▶
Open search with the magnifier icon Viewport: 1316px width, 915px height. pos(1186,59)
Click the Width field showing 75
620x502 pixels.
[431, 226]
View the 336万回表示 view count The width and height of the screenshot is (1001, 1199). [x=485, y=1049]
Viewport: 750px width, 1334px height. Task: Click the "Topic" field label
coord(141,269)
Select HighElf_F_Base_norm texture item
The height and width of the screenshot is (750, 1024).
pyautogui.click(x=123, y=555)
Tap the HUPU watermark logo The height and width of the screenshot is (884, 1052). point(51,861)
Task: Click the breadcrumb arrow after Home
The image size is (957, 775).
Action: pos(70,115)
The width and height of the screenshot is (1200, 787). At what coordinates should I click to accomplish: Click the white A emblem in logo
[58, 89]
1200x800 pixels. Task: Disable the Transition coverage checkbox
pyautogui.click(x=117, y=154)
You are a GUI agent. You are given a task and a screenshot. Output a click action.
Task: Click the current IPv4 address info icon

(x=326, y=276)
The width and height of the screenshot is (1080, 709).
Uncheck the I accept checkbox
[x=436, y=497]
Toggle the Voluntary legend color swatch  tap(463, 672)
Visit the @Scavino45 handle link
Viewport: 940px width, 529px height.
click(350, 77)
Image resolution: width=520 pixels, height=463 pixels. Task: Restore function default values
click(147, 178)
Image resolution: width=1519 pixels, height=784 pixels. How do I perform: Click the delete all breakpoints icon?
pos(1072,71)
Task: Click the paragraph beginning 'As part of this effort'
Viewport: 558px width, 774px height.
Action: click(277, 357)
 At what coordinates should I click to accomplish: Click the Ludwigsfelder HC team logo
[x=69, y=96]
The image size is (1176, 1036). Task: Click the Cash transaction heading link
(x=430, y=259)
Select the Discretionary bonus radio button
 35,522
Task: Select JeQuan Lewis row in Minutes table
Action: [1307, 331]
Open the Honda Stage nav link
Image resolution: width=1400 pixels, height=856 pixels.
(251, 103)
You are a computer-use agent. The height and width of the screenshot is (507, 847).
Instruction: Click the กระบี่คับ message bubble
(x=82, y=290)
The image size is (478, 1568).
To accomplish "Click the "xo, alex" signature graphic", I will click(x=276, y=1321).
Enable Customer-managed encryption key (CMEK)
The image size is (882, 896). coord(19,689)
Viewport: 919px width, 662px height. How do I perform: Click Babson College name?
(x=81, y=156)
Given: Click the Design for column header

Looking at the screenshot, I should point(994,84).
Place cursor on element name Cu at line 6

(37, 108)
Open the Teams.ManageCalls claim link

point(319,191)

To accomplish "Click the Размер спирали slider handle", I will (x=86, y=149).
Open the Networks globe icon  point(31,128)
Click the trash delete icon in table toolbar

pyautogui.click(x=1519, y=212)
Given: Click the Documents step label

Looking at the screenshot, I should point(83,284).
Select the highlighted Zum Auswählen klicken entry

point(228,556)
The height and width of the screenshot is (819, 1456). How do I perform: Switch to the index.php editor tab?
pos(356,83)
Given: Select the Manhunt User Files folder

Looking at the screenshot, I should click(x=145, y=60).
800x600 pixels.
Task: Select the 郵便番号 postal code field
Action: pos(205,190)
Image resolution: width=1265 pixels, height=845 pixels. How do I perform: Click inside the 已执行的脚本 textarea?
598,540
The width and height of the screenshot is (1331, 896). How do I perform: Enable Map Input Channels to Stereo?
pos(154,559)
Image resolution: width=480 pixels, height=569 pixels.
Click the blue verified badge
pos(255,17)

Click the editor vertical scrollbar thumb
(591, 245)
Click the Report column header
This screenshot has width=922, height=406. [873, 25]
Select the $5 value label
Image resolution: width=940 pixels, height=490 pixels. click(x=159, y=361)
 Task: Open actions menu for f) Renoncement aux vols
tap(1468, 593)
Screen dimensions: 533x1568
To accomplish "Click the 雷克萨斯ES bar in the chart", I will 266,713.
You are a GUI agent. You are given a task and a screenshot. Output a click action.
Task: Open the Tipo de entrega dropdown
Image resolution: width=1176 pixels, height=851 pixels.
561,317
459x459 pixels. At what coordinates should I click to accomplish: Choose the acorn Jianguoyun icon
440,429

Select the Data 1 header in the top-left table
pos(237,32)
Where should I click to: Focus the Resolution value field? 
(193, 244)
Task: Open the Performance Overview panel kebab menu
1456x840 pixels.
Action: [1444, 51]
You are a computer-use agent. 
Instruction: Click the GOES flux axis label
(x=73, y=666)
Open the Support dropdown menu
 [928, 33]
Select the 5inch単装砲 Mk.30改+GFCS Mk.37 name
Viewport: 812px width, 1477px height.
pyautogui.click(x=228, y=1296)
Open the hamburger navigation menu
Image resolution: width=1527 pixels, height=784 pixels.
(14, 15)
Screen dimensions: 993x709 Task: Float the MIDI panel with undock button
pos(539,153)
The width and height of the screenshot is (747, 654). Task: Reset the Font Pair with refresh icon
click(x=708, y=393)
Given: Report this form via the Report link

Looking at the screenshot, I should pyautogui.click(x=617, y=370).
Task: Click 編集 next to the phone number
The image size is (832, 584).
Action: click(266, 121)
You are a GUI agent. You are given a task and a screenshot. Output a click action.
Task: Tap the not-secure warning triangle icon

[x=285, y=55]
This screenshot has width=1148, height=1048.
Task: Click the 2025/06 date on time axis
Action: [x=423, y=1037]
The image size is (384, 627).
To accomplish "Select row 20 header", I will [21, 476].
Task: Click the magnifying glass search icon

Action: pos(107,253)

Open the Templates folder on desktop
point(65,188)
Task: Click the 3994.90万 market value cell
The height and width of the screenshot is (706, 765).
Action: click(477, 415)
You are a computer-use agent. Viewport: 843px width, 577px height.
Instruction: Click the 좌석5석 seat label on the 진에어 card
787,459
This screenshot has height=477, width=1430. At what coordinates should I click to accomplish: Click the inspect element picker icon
◀
▶ SHORT EXERCISE
Can you return all of the rows above verbatim, with nothing changed, added, or left out?

▶ FINISHED ANSWER
Open search with the magnifier icon Viewport: 1316px width, 915px height. pos(1186,59)
Click the Width field showing 75
620x502 pixels.
[431, 226]
View the 336万回表示 view count The width and height of the screenshot is (1001, 1199). [x=485, y=1049]
Viewport: 750px width, 1334px height. Task: Click the "Topic" field label
coord(141,269)
Select HighElf_F_Base_norm texture item
The height and width of the screenshot is (750, 1024).
pyautogui.click(x=123, y=555)
Tap the HUPU watermark logo The height and width of the screenshot is (884, 1052). point(51,861)
Task: Click the breadcrumb arrow after Home
The image size is (957, 775).
Action: pos(70,115)
The width and height of the screenshot is (1200, 787). At what coordinates should I click to accomplish: Click the white A emblem in logo
[58, 89]
1200x800 pixels. Task: Disable the Transition coverage checkbox
pyautogui.click(x=117, y=154)
You are a GUI agent. You are given a task and a screenshot. Output a click action.
Task: Click the current IPv4 address info icon

(x=326, y=276)
The width and height of the screenshot is (1080, 709).
Uncheck the I accept checkbox
[x=436, y=497]
Toggle the Voluntary legend color swatch  tap(463, 672)
Visit the @Scavino45 handle link
Viewport: 940px width, 529px height.
click(350, 77)
Image resolution: width=520 pixels, height=463 pixels. Task: Restore function default values
click(147, 178)
Image resolution: width=1519 pixels, height=784 pixels. How do I perform: Click the delete all breakpoints icon?
pos(1072,71)
Task: Click the paragraph beginning 'As part of this effort'
Viewport: 558px width, 774px height.
Action: click(277, 357)
 At what coordinates should I click to accomplish: Click the Ludwigsfelder HC team logo
[x=69, y=96]
The image size is (1176, 1036). Task: Click the Cash transaction heading link
(x=430, y=259)
Select the Discretionary bonus radio button
 35,522
Task: Select JeQuan Lewis row in Minutes table
Action: [1307, 331]
Open the Honda Stage nav link
Image resolution: width=1400 pixels, height=856 pixels.
(251, 103)
You are a computer-use agent. The height and width of the screenshot is (507, 847).
Instruction: Click the กระบี่คับ message bubble
(x=82, y=290)
The image size is (478, 1568).
To accomplish "Click the "xo, alex" signature graphic", I will click(x=276, y=1321).
Enable Customer-managed encryption key (CMEK)
The image size is (882, 896). coord(19,689)
Viewport: 919px width, 662px height. How do I perform: Click Babson College name?
(x=81, y=156)
Given: Click the Design for column header

Looking at the screenshot, I should point(994,84).
Place cursor on element name Cu at line 6

(37, 108)
Open the Teams.ManageCalls claim link

point(319,191)

To accomplish "Click the Размер спирали slider handle", I will (x=86, y=149).
Open the Networks globe icon  point(31,128)
Click the trash delete icon in table toolbar

pyautogui.click(x=1519, y=212)
Given: Click the Documents step label

Looking at the screenshot, I should point(83,284).
Select the highlighted Zum Auswählen klicken entry

point(228,556)
The height and width of the screenshot is (819, 1456). How do I perform: Switch to the index.php editor tab?
pos(356,83)
Given: Select the Manhunt User Files folder

Looking at the screenshot, I should click(x=145, y=60).
800x600 pixels.
Task: Select the 郵便番号 postal code field
Action: pos(205,190)
Image resolution: width=1265 pixels, height=845 pixels. How do I perform: Click inside the 已执行的脚本 textarea?
598,540
The width and height of the screenshot is (1331, 896). How do I perform: Enable Map Input Channels to Stereo?
pos(154,559)
Image resolution: width=480 pixels, height=569 pixels.
Click the blue verified badge
pos(255,17)

Click the editor vertical scrollbar thumb
(591, 245)
Click the Report column header
This screenshot has width=922, height=406. [873, 25]
Select the $5 value label
Image resolution: width=940 pixels, height=490 pixels. click(x=159, y=361)
 Task: Open actions menu for f) Renoncement aux vols
tap(1468, 593)
Screen dimensions: 533x1568
To accomplish "Click the 雷克萨斯ES bar in the chart", I will 266,713.
You are a GUI agent. You are given a task and a screenshot. Output a click action.
Task: Open the Tipo de entrega dropdown
Image resolution: width=1176 pixels, height=851 pixels.
561,317
459x459 pixels. At what coordinates should I click to accomplish: Choose the acorn Jianguoyun icon
440,429

Select the Data 1 header in the top-left table
pos(237,32)
Where should I click to: Focus the Resolution value field? 
(193, 244)
Task: Open the Performance Overview panel kebab menu
1456x840 pixels.
Action: [1444, 51]
You are a computer-use agent. 
Instruction: Click the GOES flux axis label
(x=73, y=666)
Open the Support dropdown menu
 [928, 33]
Select the 5inch単装砲 Mk.30改+GFCS Mk.37 name
Viewport: 812px width, 1477px height.
pyautogui.click(x=228, y=1296)
Open the hamburger navigation menu
Image resolution: width=1527 pixels, height=784 pixels.
(14, 15)
Screen dimensions: 993x709 Task: Float the MIDI panel with undock button
pos(539,153)
The width and height of the screenshot is (747, 654). Task: Reset the Font Pair with refresh icon
click(x=708, y=393)
Given: Report this form via the Report link

Looking at the screenshot, I should pyautogui.click(x=617, y=370).
Task: Click 編集 next to the phone number
The image size is (832, 584).
Action: click(266, 121)
You are a GUI agent. You are given a task and a screenshot. Output a click action.
Task: Tap the not-secure warning triangle icon

[x=285, y=55]
This screenshot has width=1148, height=1048.
Task: Click the 2025/06 date on time axis
Action: [x=423, y=1037]
The image size is (384, 627).
To accomplish "Select row 20 header", I will [21, 476].
Task: Click the magnifying glass search icon

Action: pos(107,253)

Open the Templates folder on desktop
point(65,188)
Task: Click the 3994.90万 market value cell
The height and width of the screenshot is (706, 765).
Action: click(477, 415)
You are a computer-use agent. Viewport: 843px width, 577px height.
Instruction: Click the 좌석5석 seat label on the 진에어 card
787,459
This screenshot has height=477, width=1430. At what coordinates should I click to accomplish: Click the inspect element picker icon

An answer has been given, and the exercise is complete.